My txt file looks like this:

1   http//ubuntu.com/
2   http//xubuntu.org/
3   http//kubuntu.org/

when I ran it, I got errors:

$ python test.py 
['http//ubuntu.com/', 'http//xubuntu.org/', 'http//kubuntu.org/']
Traceback (most recent call last):
  File "test.py", line 21, in <module>
    browser.visit(url)
  File "/usr/local/lib/python2.7/dist-packages/splinter/driver/webdriver/__init__.py", line 79, in visit
    self.driver.get(url)
  File "/usr/local/lib/python2.7/dist-packages/selenium/webdriver/remote/webdriver.py", line 168, in get
    self.execute(Command.GET, {'url': url})
  File "/usr/local/lib/python2.7/dist-packages/selenium/webdriver/remote/webdriver.py", line 156, in execute
    self.error_handler.check_response(response)
  File "/usr/local/lib/python2.7/dist-packages/selenium/webdriver/remote/errorhandler.py", line 147, in check_response
    raise exception_class(message, screen, stacktrace)
selenium.common.exceptions.WebDriverException: Message: u'Component returned failure code: 0x804b000a (NS_ERROR_MALFORMED_URI) [nsIIOService.newURI]'

whats wrong this time?


Solution

  • Your problem is you do browser.quit() inside of your loop through the URLs, so it is no longer open for the second URL.

    Here's an updated version of your code:

    from splinter import Browser
    import socket
    
    urls = ['http://ubuntu.com/', 'http://xubuntu.org/']
    
    browser = None    
    try:
        browser = Browser('firefox')
        for i, url in enumerate(urls, start=1):
            try:
                browser.visit(url)
                if browser.status_code.is_success():
                    browser.driver.save_screenshot('your_screenshot_%03d.png' % i)
            except socket.gaierror, e:
                print "URL not found: %s" % url
    finally:
        if browser is not None:
            browser.quit()
    

    The major change is moving the browser.quit() code into your main exception handler's finally, so that it'll happen no matter what goes wrong.

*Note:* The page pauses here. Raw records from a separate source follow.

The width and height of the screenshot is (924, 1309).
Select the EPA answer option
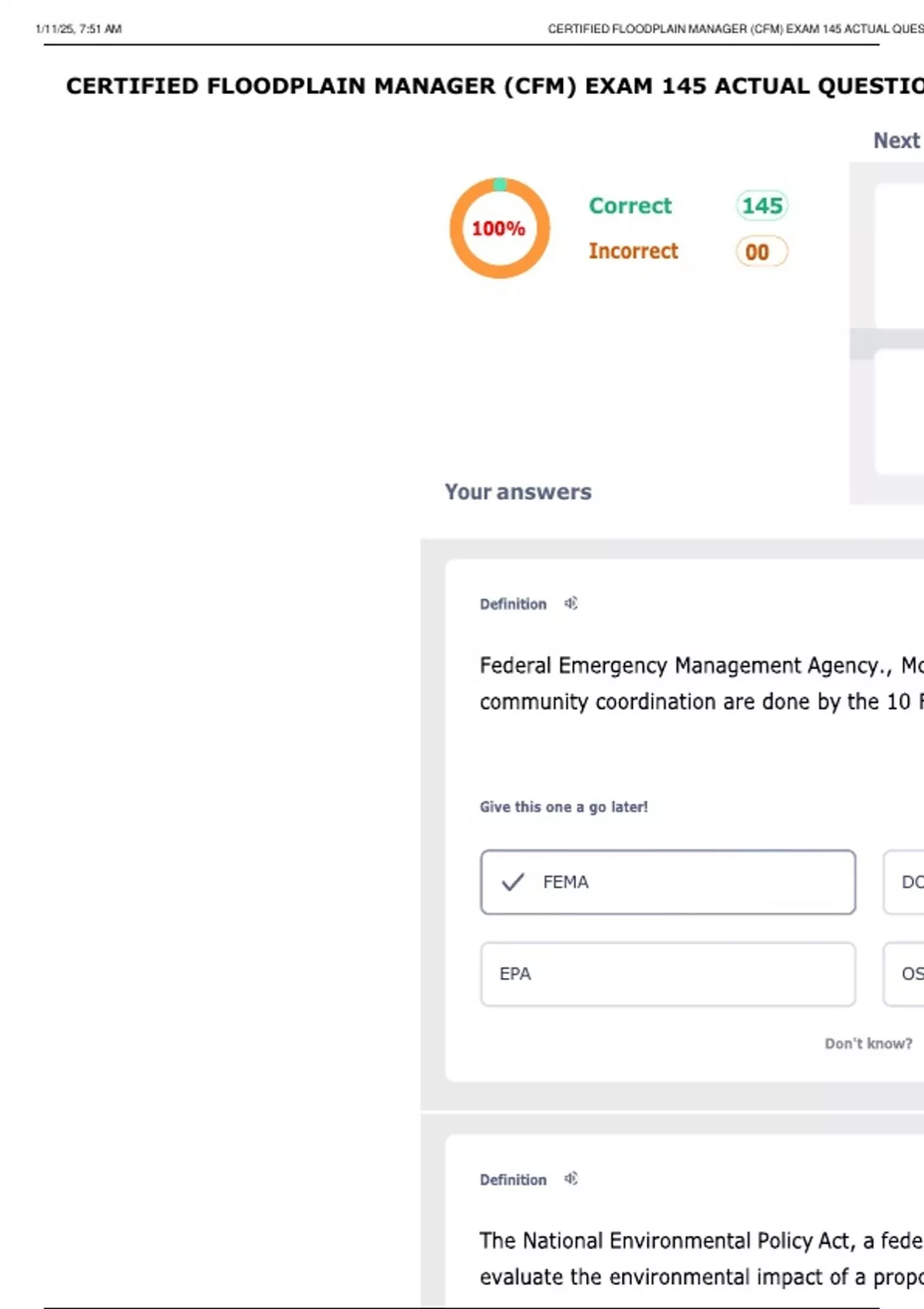pos(668,974)
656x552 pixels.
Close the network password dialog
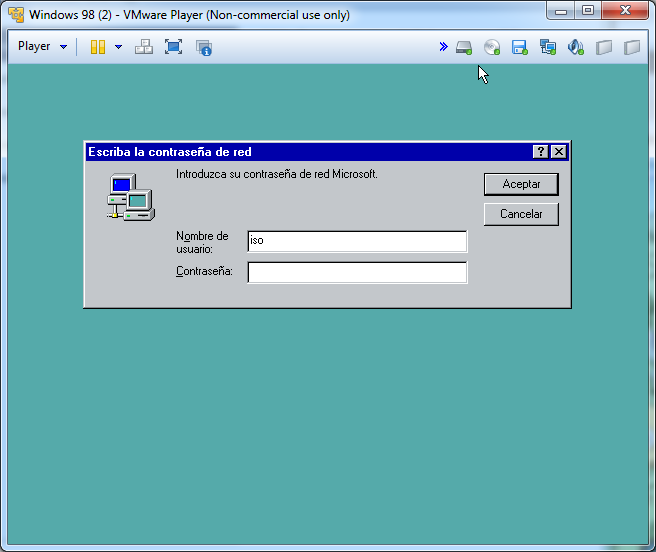tap(559, 152)
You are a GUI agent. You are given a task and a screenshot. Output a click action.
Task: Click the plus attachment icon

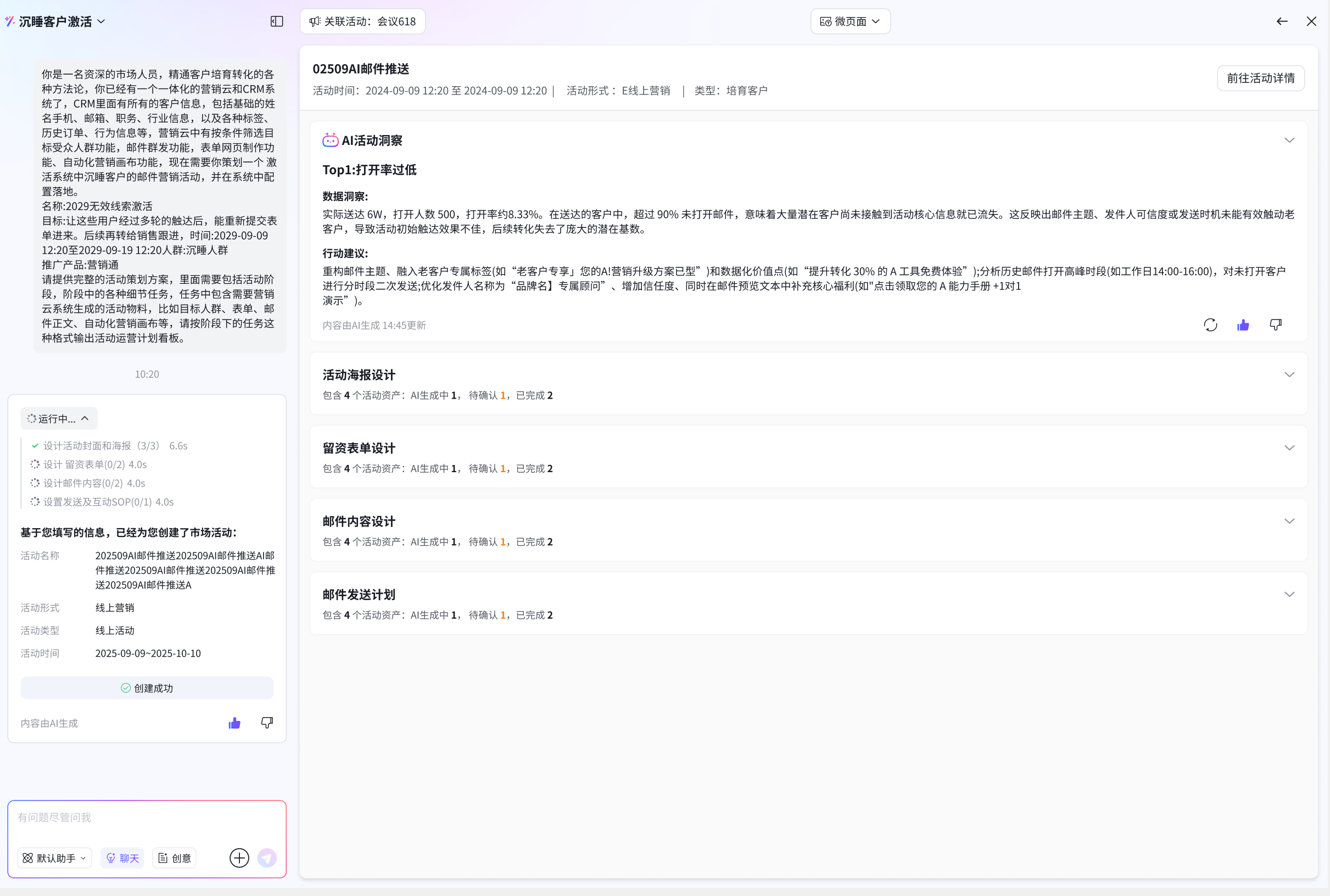239,858
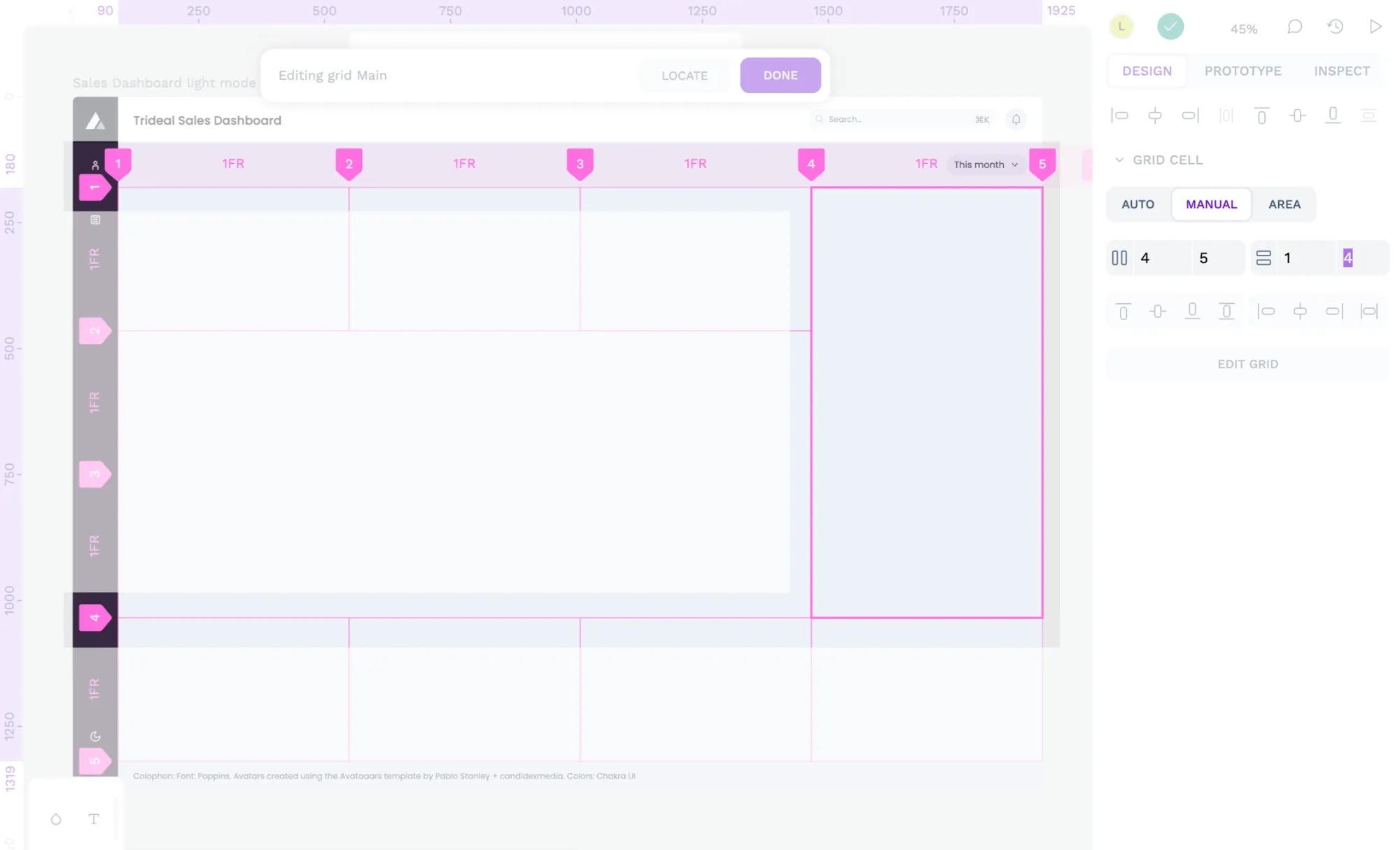Expand the GRID CELL section
Viewport: 1400px width, 850px height.
click(1119, 159)
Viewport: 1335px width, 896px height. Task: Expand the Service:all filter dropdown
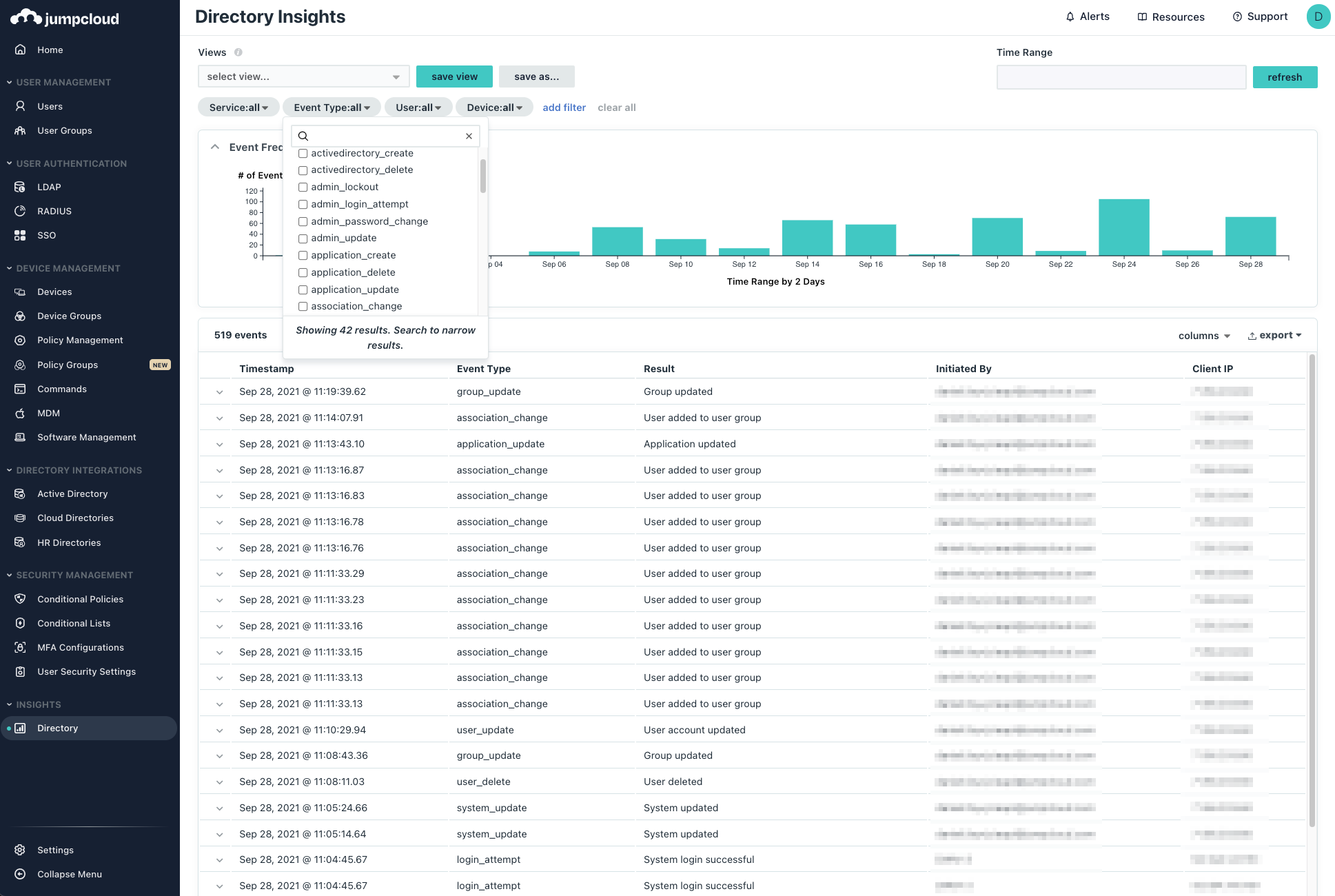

Note also the use of enumerate to provide both the iterator value and its index; this is the recommend approach in Python over maintaining your own index pointer.

    I'm not sure if it's relevant for your code, but I found splinter raised socket.gaierror exceptions over urllib2.URLError, so I showed how you could trap them as well. I moved this exception handler inside of the loop; this will continue to grab the remaining screenshots even if one or more of the URLs are non-existent.